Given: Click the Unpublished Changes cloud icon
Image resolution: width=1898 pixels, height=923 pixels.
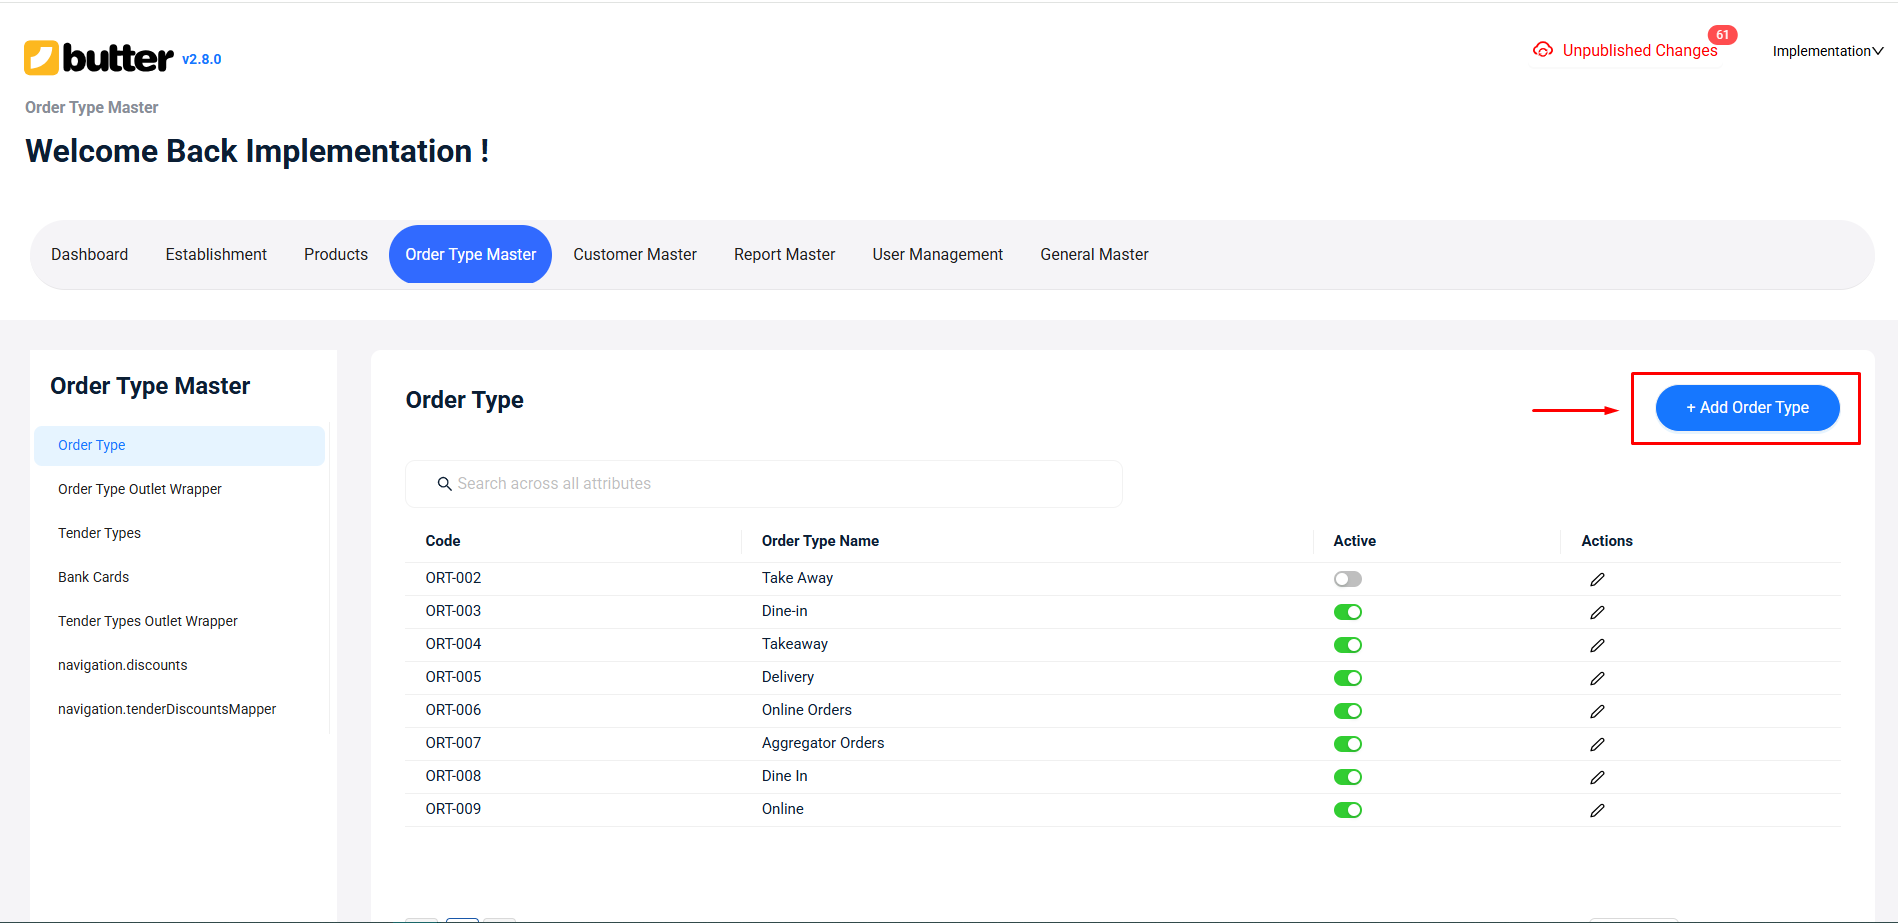Looking at the screenshot, I should pyautogui.click(x=1543, y=50).
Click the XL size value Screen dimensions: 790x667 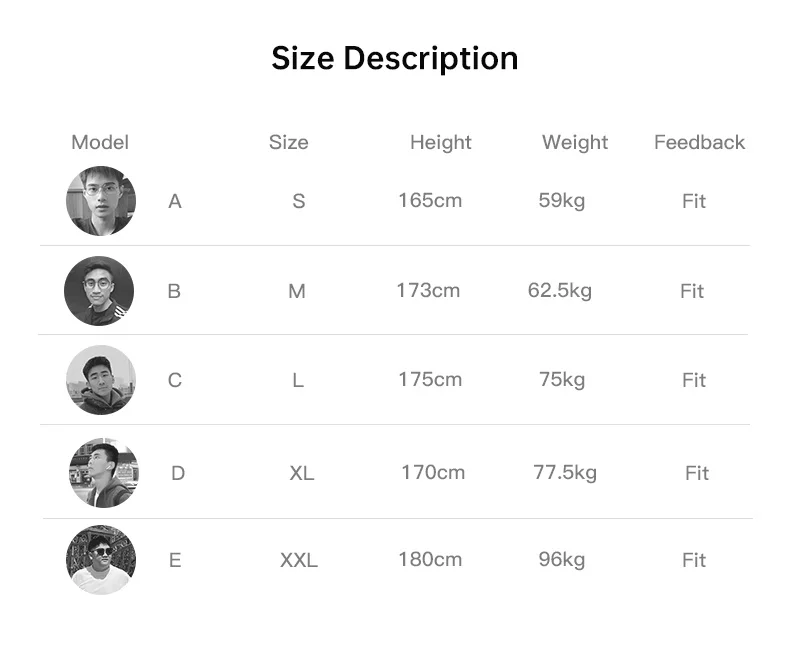tap(301, 473)
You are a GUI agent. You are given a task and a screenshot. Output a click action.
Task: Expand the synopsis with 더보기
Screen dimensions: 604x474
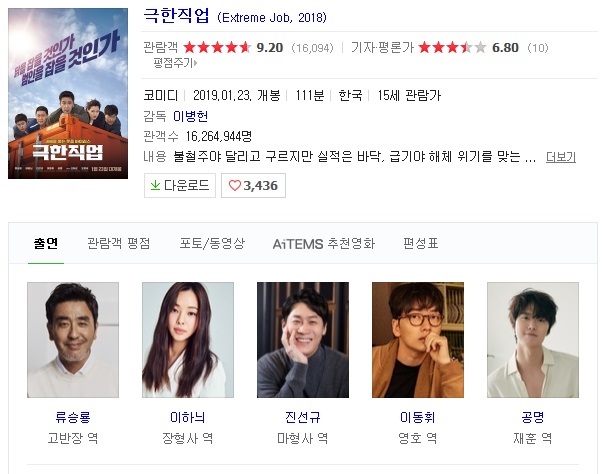click(561, 157)
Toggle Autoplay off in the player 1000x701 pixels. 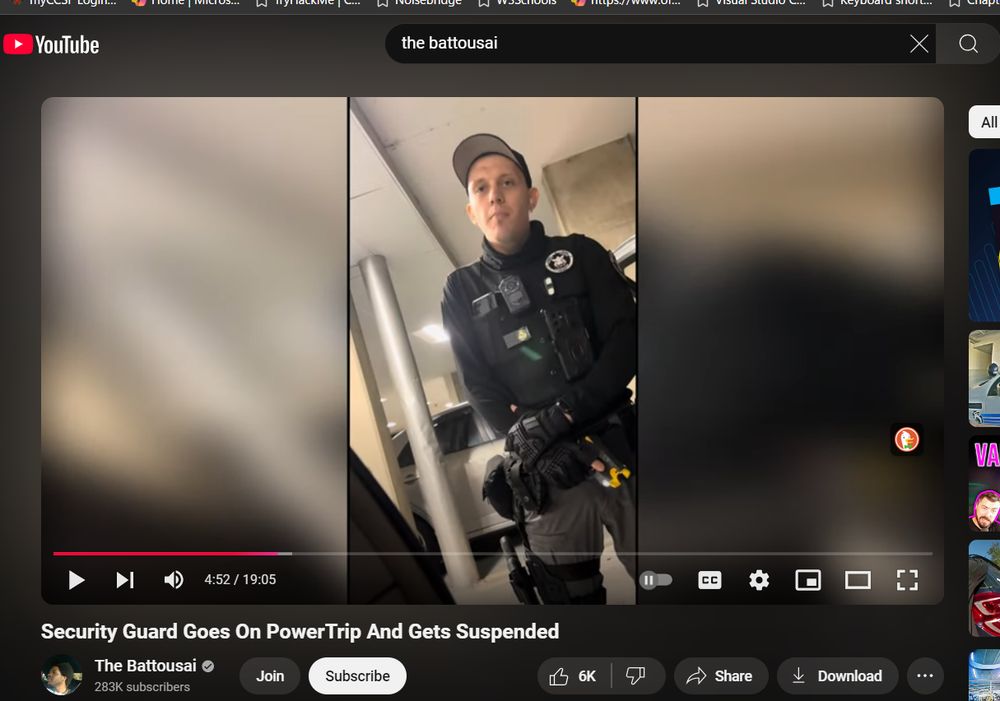click(x=656, y=580)
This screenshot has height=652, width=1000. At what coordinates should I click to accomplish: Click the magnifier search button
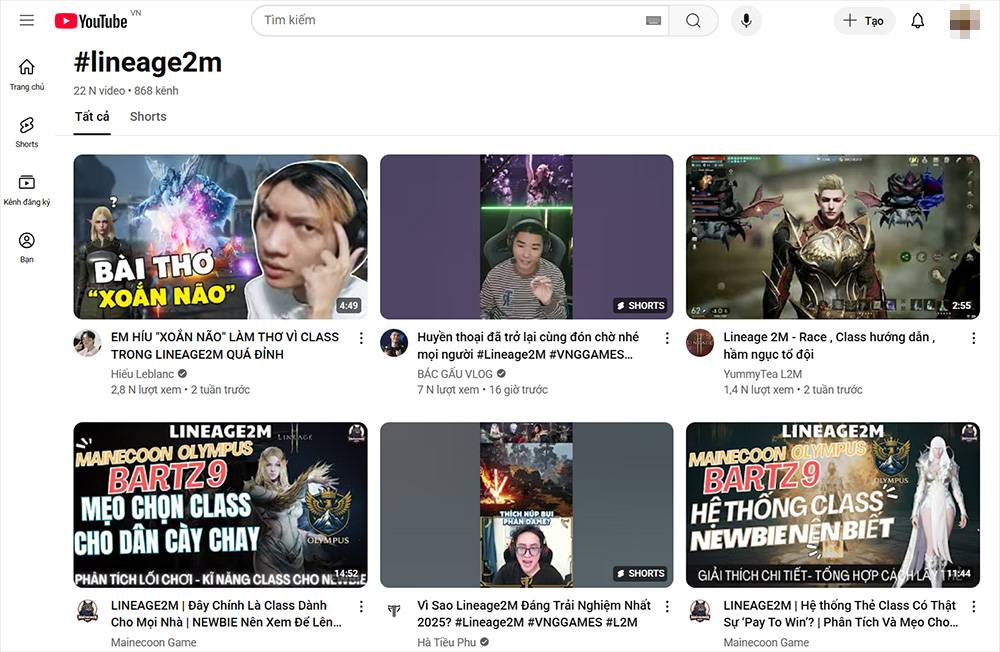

**Aim**.
How many lines of the listing above contain the string "width", where case must match? Reply with the number alone.

**Full output**.
2